Understanding and predicting customer churn is crucial for retaining valuable users and optimizing marketing strategies.

Churn prediction allows businesses to identify users at risk of leaving, enabling proactive efforts to retain them.

In this post, we’ll explore how to develop features, build and train predictive models, and evaluate their performance using BigQuery ML and the Google Analytics Sample Dataset.

Feature Development
Building and Training Predictive Models
- Logistic Regression Model
- Random Forest Model
- XGBoost Model
Confusion Matrix Results
Performance Comparison
Comparison of Weighted and Non-Weighted Churn Prediction Models

1. Feature Development

For our churn prediction model, we’ll need to define what constitutes a “churned” customer and develop features that might be predictive of churn. Let’s consider a customer as churned if they haven’t visited the site in the last 30 days of our dataset.

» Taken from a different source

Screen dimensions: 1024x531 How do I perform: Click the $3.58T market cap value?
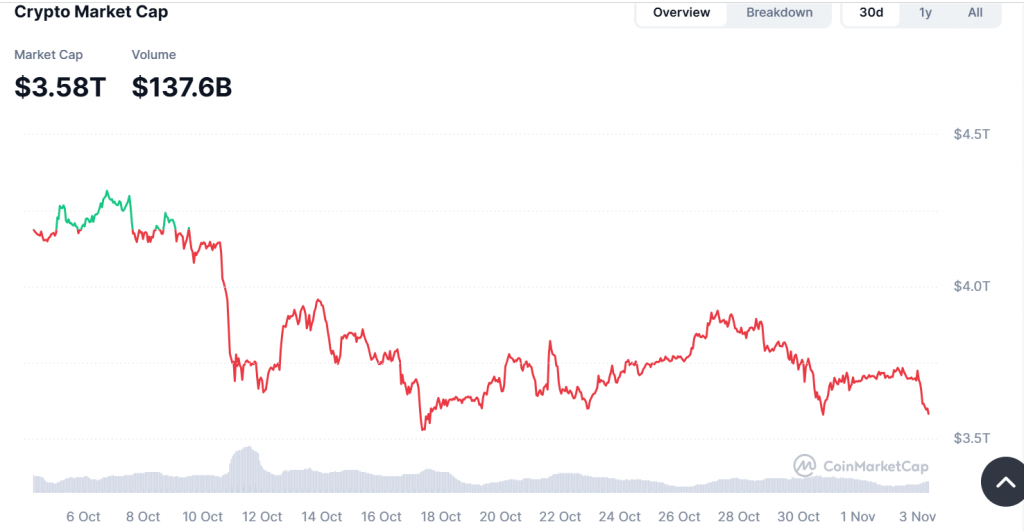[60, 87]
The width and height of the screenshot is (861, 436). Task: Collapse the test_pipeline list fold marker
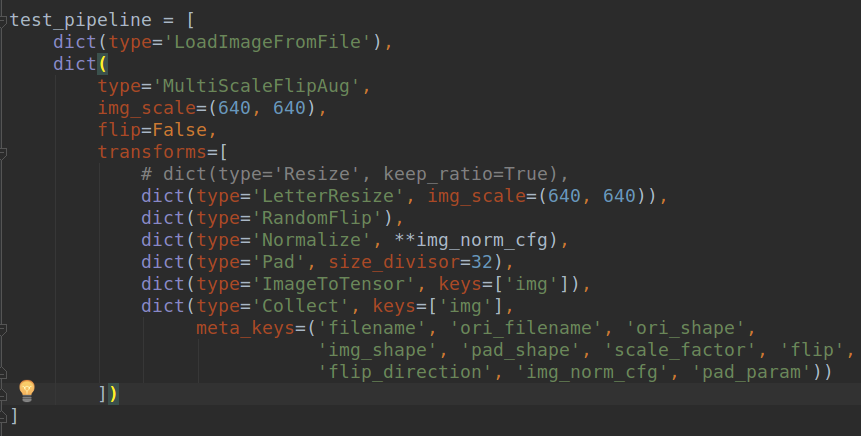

I’ve created several features that might be predictive of churn:

churned: Our target variable (1 if churned, 0 if not)
num_visits: Number of visits by the user
avg_time_on_site: Average time spent on the site per visit
avg_pageviews: Average number of pages viewed per visit
total_transactions: Total number of transactions made by the user
device_category: The user’s primary device type
country: The user’s country
traffic_medium: The primary traffic source medium
total_pageviews: Total number of pages viewed across all visits
total_time_on_site: Total time spent on the site across all visits
days_as_customer: Number of days between the user’s first and last visit

2. Building and Training Predictive Models

Now that we have our features, let’s build three different types of models to predict churn: Logistic Regression, Random Forest, and XGBoost. These models are well-suited for binary classification problems like churn prediction.

Logistic Regression Model

SQL

-- Logistic Regression Model for Churn
CREATE OR REPLACE MODEL `predictive-behavior-analytics.Section8.churn_logistic`
OPTIONS(model_type='logistic_reg', input_label_cols=['churned']) AS
SELECT
  * EXCEPT(fullVisitorId)
FROM
  `predictive-behavior-analytics.Section8.user_churn_features`;

Random Forest Model

SQL

-- Random Forest Model for Churn
CREATE OR REPLACE MODEL `predictive-behavior-analytics.Section8.churn_random_forest`
OPTIONS(model_type='random_forest_classifier', input_label_cols=['churned']) AS
SELECT
  * EXCEPT(fullVisitorId)
FROM
  `predictive-behavior-analytics.Section8.user_churn_features`;

XGBoost Model

SQL

-- XGBoost Model for Churn
CREATE OR REPLACE MODEL `predictive-behavior-analytics.Section8.churn_xgboost`
OPTIONS(model_type='boosted_tree_classifier', input_label_cols=['churned']) AS
SELECT
  * EXCEPT(fullVisitorId)
FROM
  `predictive-behavior-analytics.Section8.user_churn_features`;

3. Confusion Matrix Results

Let’s generate confusion matrices for each model to understand their performance:

Confusion matrices provide a detailed breakdown of the classification results by showing the counts of true positives (TP), true negatives (TN), false positives (FP), and false negatives (FN). Here’s an analysis of the confusion matrices for Logistic Regression, Random Forest, and XGBoost models.

Logistic Regression

The confusion matrix for the Logistic Regression model reveals significant limitations. With 58,728 true negatives and only 1 false positive, the model is highly conservative, rarely predicting churn. However, it struggles with identifying actual churners, evidenced by 1,792 false negatives and just 2 true positives. While effective at predicting non-churners, the model is ineffective for churn prediction, missing most at-risk users and thus not suitable for retaining them.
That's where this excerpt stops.